Então: o Batman estava lá em Gotham City, no seu bat-barzinho, sossegado no seu canto com seu drinque quando… ei, quem é esse cara de azul piscando pra mim?

Era o Super-Homem. E aí…

Bom, vamos encurtar a história: a Warner anunciou agora à tarde, no famoso Hall H da Comic Con que o próximo filme do Super-Homem será o próximo filme do Batman. E vice versa. Em resumo – a temporada norte-americana verá o primeiro filme dos dois super-heróis mais populares do mundo, juntos. “Vocês tem que concordar, isso é pra lá de mitológico”, disse Zack Snyder, falando para um Hall H lotado e mudo, em choque. “Ter o Super-Homem e nosso novo Batman cara a cara vai ser incrível, eles são os maiores super-heróis do mundo!”
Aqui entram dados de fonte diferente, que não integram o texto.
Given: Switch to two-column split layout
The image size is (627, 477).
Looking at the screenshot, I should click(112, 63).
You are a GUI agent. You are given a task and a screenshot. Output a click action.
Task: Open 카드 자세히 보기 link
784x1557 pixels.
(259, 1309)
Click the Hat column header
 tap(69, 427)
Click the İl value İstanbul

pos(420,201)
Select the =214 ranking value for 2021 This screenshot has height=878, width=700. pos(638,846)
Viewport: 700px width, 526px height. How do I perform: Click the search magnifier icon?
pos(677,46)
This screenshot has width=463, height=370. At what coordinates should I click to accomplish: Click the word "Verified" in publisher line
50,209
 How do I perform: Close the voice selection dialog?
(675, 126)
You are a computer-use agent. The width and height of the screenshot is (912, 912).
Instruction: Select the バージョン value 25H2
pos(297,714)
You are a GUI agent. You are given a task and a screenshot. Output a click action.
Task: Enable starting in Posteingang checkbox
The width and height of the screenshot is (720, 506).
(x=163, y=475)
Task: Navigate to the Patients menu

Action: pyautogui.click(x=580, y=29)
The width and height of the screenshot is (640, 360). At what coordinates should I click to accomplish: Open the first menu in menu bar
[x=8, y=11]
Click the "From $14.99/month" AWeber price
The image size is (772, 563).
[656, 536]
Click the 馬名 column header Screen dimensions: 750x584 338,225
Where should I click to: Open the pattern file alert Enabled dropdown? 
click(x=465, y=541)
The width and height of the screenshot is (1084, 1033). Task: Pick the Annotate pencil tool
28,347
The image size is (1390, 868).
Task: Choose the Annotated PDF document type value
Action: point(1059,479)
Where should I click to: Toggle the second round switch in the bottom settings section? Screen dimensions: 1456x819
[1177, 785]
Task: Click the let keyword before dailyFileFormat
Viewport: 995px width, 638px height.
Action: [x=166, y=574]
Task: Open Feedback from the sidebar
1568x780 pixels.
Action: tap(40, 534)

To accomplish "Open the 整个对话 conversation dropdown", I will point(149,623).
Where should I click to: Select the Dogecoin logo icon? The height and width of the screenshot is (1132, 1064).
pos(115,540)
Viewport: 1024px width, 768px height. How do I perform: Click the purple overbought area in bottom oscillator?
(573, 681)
O anúncio – feito por Syder e Diane Nelson, presidente da DC Entertainment, o braço de produção audiovisual da DC Comics – pegou todo mundo de supresa. Oficialmente, o evento da Warner na Comic-Con era para promover Gravity, Godzilla, o novo 300 e outros filmes do estúdio.

O que já estou chamando de “sanduíche de super-herói” está sendo escrito neste momento (pelo mesmo David Goyer de Homem de Aço, mais Snyder). Snyder será o diretor, e Christopher Nolan o produtor executivo ( o que significa, na estrutura daqui, que ele estará mais distante da produção do que esteve em Homem de Aço. Charles Roven e Deborah Snyder, que pegaram o pesado tanto de Homem de Aço quanto da trilogia Batman de Nolan, serão os produtores.

A produção começa ano que vem, com o lançamento previsto para meados de 2015, bem a tempo de fazer frente ao segundo Vingadores, e abrindo o calendário de novas parcerias Warner/DC: The Flash em 2016 e Liga da Justiça em 2017.

Henry Cavill retornará como Clark Kent/Super-Homem, mas ainda não se sabe quem será Batman. Christian Bale disse para quem quisesse ouvir que este seria sua derradeira morcegada mas…. Quem sabe, uma boa negociação pode mudar sua ideia. A referência de Snyder a ''nosso novo Batman'', contudo, indica que vamos ver mesmo um novo morcegão.

Por que a Warner optou por não colocar nas telas um segundo Homem de Aço, pura e simplesmente, e resolveu colocar o Batman na jogada ? Lembram quando eu dizia e repetia, lá no twitter, que eu só ouvia infos de que uma sequel não estava decidida de jeito nenhum?

Eu gostaria muito de dizer que é porque a bat-trilogia Nolan é infinitamente superior ao Homem de Aço, mas, como sempre, são os  números que valem. Homem de Aço custou 225 milhões de dólares e, até agora, rendeu 621.8 milhões de dólares em todo o mundo. O Cavaleiro das Trevas Ressurge custou 250 milhões mas rendeu mais de um bilhão de dólares na bilheteria mundial.

Embora a Warner, como era de se esperar, tenha dito que o filme de Snyder “desempenhou como esperávamos”, a verdade é que ele teria que ter rendido mais de 675 milhões para dar lucro – e, se eu me lembro bem, a cantoria eufórica aqui, lá para os lados de Burbank era “vamos passar de um bilhão, fácil!!”.

Desde que a Disney emplacou 1 bilhão e 500 milhões de dólares em bilheteria mundial com Vingadores, este se tornou o número mágico que todo estúdio almeja atingir para se considerar parte do jogo do arrasa-quarteirão.

Em bom português: Batman tem que dar uma força ao colega de azul. Uma tremenda bat-força, aliás. Conseguirá, Robin?